#### [TASKS TO PERFORM]
1. List the username of every person who posts in the forum thread about the CCTV building in Beijing.
2. According to the forum thread about the CCTV building in Beijing, who designed the building?
3. Carry on the forum thread about the CCTV building in Beijing from the point where it stops.

#### [PROVIDED TEXT]
+--

# CCTV Beijing - best skyscraper ever?



## jdemiray (Nov 27, 2005)

CCTV in Beijing will be finished in 2007. It is an 230 meter high unconventional skyscraper which is never been seen before. Designed by the Dutch architect Rem Koolhaas.

see this link (*http://www.digischool.nl/ckv1/architectuur/koolhaas/koolhaas.htm*) --> click on 'het CCTV gebouw' and you will see a 2 minutes during movie about this future skyscraper.


----------



## Ya Mar (Nov 15, 2005)

It does not seem like much of a skyscraper. How tall is it?


----------



## sharpie20 (Nov 5, 2005)

Ya Mar said:


> It does not seem like much of a skyscraper.


i agree...it's a work of art :drool:


----------



## Gravitas (Sep 24, 2005)

I assume it's suppose to be completed for the 2008 Olympics. So we'll all probably get to see it when the international media plugs in. I wonder if watching it on TV will do it justice.

There's an artist's rendition of being able to watch TV on a large portion of the sides of the building. That would be interesting if true.


----------



## PotatoGuy (May 10, 2005)

wow, its pretty cool, but best skyscraper ever i think is a little much


----------



## sloid (May 23, 2005)

Wow, 230 metres tall work of art. Not bad China!


----------



## Madman (Dec 29, 2003)

Look at that cantilever, must cause many sleepless nights for the civil engineers lol


----------



## Þróndeimr (Jan 14, 2003)

Ya Mar said:


> It does not seem like much of a skyscraper. How tall is it?

+--

#### [SOURCE MATERIAL]
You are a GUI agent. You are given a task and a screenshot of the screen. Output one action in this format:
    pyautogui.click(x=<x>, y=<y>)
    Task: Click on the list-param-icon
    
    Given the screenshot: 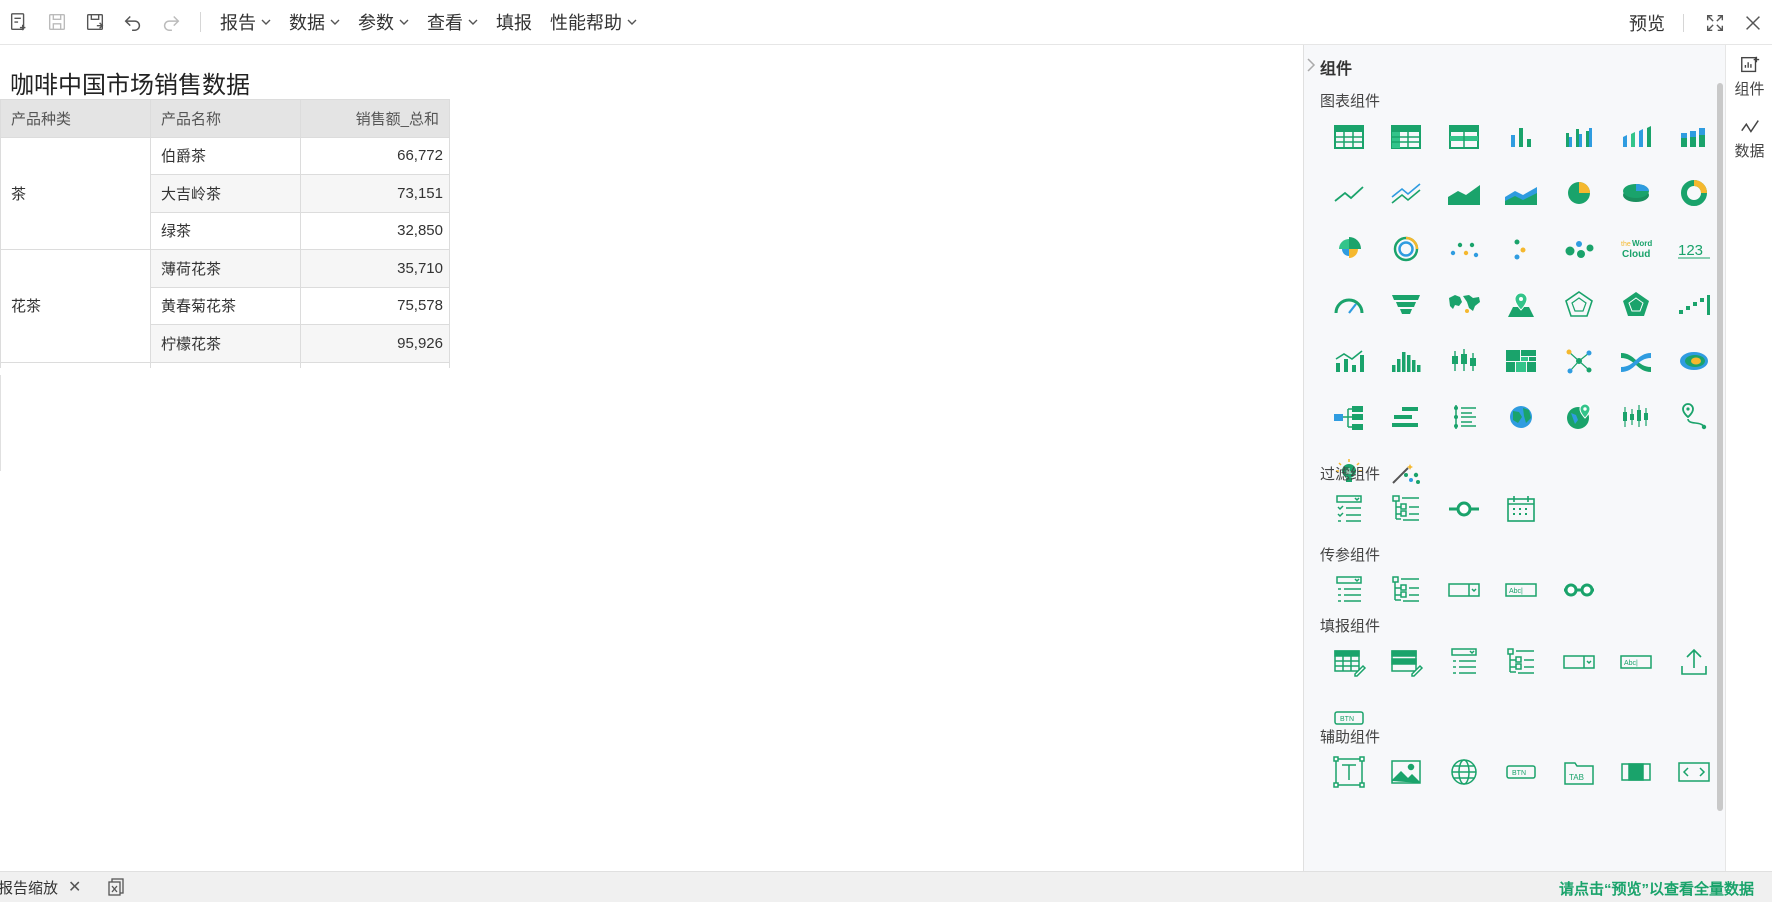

+--

#### [RESPONSES TO THE TASKS]
1. jdemiray, Ya Mar, sharpie20, Gravitas, PotatoGuy, sloid, Madman, Þróndeimr

2. The Dutch architect Rem Koolhaas.

3.
230m, so it is a skyscraper, a very large one actually if we consider the area of the building!


----------



## Þróndeimr (Jan 14, 2003)

Gravitas said:


> I assume it's suppose to be completed for the 2008 Olympics. So we'll all probably get to see it when the international media plugs in. I wonder if watching it on TV will do it justice.
> 
> There's an artist's rendition of being able to watch TV on a large portion of the sides of the building. That would be interesting if true.


No, construction was delayted because of cost problems, so its supose to be completed in 2009.

More information, pics and the latest construction updates can be found in this thread.


----------



## Travis007 (Jul 19, 2004)

It's pretty nice, one of the more daring and original designs I've seen and definitely reflects the new age of modern architecture and engineering, but "best skyscraper ever"? I'll leave my judgement until it's complete.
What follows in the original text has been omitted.